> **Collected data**

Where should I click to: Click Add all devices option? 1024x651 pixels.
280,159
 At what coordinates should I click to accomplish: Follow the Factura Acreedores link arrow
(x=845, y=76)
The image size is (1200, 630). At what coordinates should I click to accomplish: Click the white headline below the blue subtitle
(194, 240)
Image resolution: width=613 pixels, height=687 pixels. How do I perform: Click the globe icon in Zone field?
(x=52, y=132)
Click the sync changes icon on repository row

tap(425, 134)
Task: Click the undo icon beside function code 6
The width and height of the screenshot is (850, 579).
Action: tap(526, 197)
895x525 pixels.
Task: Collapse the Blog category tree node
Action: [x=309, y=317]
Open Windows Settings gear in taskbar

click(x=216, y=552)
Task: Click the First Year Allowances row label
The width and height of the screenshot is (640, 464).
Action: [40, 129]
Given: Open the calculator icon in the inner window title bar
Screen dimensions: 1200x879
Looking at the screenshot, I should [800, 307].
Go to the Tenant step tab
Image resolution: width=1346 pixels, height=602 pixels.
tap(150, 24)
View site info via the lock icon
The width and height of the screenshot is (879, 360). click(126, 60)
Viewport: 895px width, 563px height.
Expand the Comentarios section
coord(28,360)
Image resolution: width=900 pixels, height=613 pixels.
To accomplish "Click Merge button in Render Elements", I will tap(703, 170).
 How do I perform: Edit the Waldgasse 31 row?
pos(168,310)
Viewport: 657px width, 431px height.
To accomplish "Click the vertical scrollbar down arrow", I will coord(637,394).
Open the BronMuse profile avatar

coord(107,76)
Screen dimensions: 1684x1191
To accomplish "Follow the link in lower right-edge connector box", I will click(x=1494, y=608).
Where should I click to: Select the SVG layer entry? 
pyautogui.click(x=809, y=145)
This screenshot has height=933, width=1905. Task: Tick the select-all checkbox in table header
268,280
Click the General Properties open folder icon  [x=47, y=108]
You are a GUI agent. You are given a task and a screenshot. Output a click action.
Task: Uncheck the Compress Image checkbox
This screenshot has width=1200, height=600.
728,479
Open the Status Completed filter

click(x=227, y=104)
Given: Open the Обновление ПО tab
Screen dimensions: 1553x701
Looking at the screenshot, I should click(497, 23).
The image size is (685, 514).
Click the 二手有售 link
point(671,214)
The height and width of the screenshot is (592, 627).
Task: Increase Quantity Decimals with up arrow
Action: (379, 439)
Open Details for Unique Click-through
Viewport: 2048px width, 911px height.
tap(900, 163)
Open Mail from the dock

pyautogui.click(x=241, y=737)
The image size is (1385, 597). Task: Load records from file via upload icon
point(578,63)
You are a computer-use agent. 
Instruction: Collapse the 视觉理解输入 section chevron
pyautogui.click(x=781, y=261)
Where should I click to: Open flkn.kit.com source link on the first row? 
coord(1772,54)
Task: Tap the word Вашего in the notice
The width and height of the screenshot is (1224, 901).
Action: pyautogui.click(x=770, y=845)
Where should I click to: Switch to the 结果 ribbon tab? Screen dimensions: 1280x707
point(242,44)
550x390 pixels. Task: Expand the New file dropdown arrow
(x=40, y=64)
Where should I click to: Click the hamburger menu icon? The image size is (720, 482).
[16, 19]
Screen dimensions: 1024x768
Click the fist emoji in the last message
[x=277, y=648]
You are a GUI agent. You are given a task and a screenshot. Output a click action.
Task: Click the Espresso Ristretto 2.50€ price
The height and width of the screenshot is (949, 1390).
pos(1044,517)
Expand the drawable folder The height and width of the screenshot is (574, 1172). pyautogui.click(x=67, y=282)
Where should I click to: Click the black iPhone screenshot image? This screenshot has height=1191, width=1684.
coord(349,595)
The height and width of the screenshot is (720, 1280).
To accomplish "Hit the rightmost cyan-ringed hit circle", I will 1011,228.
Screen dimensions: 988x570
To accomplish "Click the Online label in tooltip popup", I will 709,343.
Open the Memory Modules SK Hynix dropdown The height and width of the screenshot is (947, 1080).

> **Your objective**
Reproduce all of the entries verbatim.

> **Solution to this exercise**
Where should I click to: Click Add all devices option? 1024x651 pixels.
280,159
 At what coordinates should I click to accomplish: Follow the Factura Acreedores link arrow
(x=845, y=76)
The image size is (1200, 630). At what coordinates should I click to accomplish: Click the white headline below the blue subtitle
(194, 240)
Image resolution: width=613 pixels, height=687 pixels. How do I perform: Click the globe icon in Zone field?
(x=52, y=132)
Click the sync changes icon on repository row

tap(425, 134)
Task: Click the undo icon beside function code 6
The width and height of the screenshot is (850, 579).
Action: tap(526, 197)
895x525 pixels.
Task: Collapse the Blog category tree node
Action: [x=309, y=317]
Open Windows Settings gear in taskbar

click(x=216, y=552)
Task: Click the First Year Allowances row label
The width and height of the screenshot is (640, 464).
Action: [40, 129]
Given: Open the calculator icon in the inner window title bar
Screen dimensions: 1200x879
Looking at the screenshot, I should [800, 307].
Go to the Tenant step tab
Image resolution: width=1346 pixels, height=602 pixels.
tap(150, 24)
View site info via the lock icon
The width and height of the screenshot is (879, 360). click(126, 60)
Viewport: 895px width, 563px height.
Expand the Comentarios section
coord(28,360)
Image resolution: width=900 pixels, height=613 pixels.
To accomplish "Click Merge button in Render Elements", I will tap(703, 170).
 How do I perform: Edit the Waldgasse 31 row?
pos(168,310)
Viewport: 657px width, 431px height.
To accomplish "Click the vertical scrollbar down arrow", I will coord(637,394).
Open the BronMuse profile avatar

coord(107,76)
Screen dimensions: 1684x1191
To accomplish "Follow the link in lower right-edge connector box", I will click(x=1494, y=608).
Where should I click to: Select the SVG layer entry? 
pyautogui.click(x=809, y=145)
This screenshot has height=933, width=1905. Task: Tick the select-all checkbox in table header
268,280
Click the General Properties open folder icon  [x=47, y=108]
You are a GUI agent. You are given a task and a screenshot. Output a click action.
Task: Uncheck the Compress Image checkbox
This screenshot has width=1200, height=600.
728,479
Open the Status Completed filter

click(x=227, y=104)
Given: Open the Обновление ПО tab
Screen dimensions: 1553x701
Looking at the screenshot, I should click(497, 23).
The image size is (685, 514).
Click the 二手有售 link
point(671,214)
The height and width of the screenshot is (592, 627).
Task: Increase Quantity Decimals with up arrow
Action: (379, 439)
Open Details for Unique Click-through
Viewport: 2048px width, 911px height.
tap(900, 163)
Open Mail from the dock

pyautogui.click(x=241, y=737)
The image size is (1385, 597). Task: Load records from file via upload icon
point(578,63)
You are a computer-use agent. 
Instruction: Collapse the 视觉理解输入 section chevron
pyautogui.click(x=781, y=261)
Where should I click to: Open flkn.kit.com source link on the first row? 
coord(1772,54)
Task: Tap the word Вашего in the notice
The width and height of the screenshot is (1224, 901).
Action: pyautogui.click(x=770, y=845)
Where should I click to: Switch to the 结果 ribbon tab? Screen dimensions: 1280x707
point(242,44)
550x390 pixels. Task: Expand the New file dropdown arrow
(x=40, y=64)
Where should I click to: Click the hamburger menu icon? The image size is (720, 482).
[16, 19]
Screen dimensions: 1024x768
Click the fist emoji in the last message
[x=277, y=648]
You are a GUI agent. You are given a task and a screenshot. Output a click action.
Task: Click the Espresso Ristretto 2.50€ price
The height and width of the screenshot is (949, 1390).
pos(1044,517)
Expand the drawable folder The height and width of the screenshot is (574, 1172). pyautogui.click(x=67, y=282)
Where should I click to: Click the black iPhone screenshot image? This screenshot has height=1191, width=1684.
coord(349,595)
The height and width of the screenshot is (720, 1280).
To accomplish "Hit the rightmost cyan-ringed hit circle", I will 1011,228.
Screen dimensions: 988x570
To accomplish "Click the Online label in tooltip popup", I will 709,343.
Open the Memory Modules SK Hynix dropdown The height and width of the screenshot is (947, 1080).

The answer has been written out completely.